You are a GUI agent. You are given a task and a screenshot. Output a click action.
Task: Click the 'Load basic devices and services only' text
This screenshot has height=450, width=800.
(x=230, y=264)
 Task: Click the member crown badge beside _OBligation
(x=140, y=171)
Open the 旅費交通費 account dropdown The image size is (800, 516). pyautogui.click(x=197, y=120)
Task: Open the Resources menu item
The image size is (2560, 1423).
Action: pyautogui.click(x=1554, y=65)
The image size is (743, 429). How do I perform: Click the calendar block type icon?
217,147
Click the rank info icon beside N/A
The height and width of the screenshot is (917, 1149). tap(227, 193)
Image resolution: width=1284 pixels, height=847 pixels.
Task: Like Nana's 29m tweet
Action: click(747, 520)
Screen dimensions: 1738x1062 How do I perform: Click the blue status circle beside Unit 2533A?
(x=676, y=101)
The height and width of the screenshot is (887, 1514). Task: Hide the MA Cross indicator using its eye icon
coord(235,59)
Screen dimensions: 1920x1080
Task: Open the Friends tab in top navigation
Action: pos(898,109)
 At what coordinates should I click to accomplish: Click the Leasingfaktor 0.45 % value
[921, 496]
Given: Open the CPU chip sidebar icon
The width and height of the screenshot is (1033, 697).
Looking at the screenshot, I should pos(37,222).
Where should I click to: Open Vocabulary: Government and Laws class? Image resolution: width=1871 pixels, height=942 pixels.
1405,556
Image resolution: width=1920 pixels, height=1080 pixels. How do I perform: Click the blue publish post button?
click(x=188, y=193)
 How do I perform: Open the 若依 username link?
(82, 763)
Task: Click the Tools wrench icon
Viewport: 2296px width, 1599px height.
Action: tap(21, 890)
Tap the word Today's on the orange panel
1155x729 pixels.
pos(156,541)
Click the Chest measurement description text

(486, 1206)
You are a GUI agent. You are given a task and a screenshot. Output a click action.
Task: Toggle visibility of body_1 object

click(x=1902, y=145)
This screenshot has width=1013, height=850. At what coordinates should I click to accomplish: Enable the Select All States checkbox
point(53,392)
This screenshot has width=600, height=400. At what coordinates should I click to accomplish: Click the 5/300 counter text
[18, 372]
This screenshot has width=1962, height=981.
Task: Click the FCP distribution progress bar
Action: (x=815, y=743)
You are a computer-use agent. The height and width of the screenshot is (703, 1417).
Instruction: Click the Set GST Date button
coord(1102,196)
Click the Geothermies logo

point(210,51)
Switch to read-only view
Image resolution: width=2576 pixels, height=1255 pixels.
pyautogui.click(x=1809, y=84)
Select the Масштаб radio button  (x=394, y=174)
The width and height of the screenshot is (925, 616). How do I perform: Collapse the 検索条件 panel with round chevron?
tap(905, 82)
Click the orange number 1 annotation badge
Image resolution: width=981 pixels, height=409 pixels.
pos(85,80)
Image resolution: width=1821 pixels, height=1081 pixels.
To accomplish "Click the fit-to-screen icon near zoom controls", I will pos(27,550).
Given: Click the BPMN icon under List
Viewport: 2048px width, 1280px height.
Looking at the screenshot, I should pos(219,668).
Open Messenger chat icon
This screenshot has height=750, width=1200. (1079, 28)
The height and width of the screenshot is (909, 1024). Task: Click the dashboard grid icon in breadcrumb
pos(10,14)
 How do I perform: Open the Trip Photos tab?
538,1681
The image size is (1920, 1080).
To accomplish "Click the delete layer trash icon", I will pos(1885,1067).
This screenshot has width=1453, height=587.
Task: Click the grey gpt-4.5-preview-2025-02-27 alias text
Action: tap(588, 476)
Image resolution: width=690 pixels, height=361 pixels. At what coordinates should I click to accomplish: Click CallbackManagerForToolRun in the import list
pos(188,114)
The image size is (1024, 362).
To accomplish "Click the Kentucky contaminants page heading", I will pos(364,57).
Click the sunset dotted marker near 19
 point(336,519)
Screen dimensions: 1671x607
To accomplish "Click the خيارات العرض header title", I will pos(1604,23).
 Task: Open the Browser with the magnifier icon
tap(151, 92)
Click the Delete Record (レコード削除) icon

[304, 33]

* [EXERCISE REQUIREMENTS]: Copy the listing word for word, from the line containing "Image resolution: width=1821" through its final line.

* [FINAL RESULT]:
Image resolution: width=1821 pixels, height=1081 pixels.
To accomplish "Click the fit-to-screen icon near zoom controls", I will pos(27,550).
Given: Click the BPMN icon under List
Viewport: 2048px width, 1280px height.
Looking at the screenshot, I should pos(219,668).
Open Messenger chat icon
This screenshot has height=750, width=1200. (1079, 28)
The height and width of the screenshot is (909, 1024). Task: Click the dashboard grid icon in breadcrumb
pos(10,14)
 How do I perform: Open the Trip Photos tab?
538,1681
The image size is (1920, 1080).
To accomplish "Click the delete layer trash icon", I will pos(1885,1067).
This screenshot has width=1453, height=587.
Task: Click the grey gpt-4.5-preview-2025-02-27 alias text
Action: tap(588, 476)
Image resolution: width=690 pixels, height=361 pixels. At what coordinates should I click to accomplish: Click CallbackManagerForToolRun in the import list
pos(188,114)
The image size is (1024, 362).
To accomplish "Click the Kentucky contaminants page heading", I will pos(364,57).
Click the sunset dotted marker near 19
 point(336,519)
Screen dimensions: 1671x607
To accomplish "Click the خيارات العرض header title", I will pos(1604,23).
 Task: Open the Browser with the magnifier icon
tap(151, 92)
Click the Delete Record (レコード削除) icon

[304, 33]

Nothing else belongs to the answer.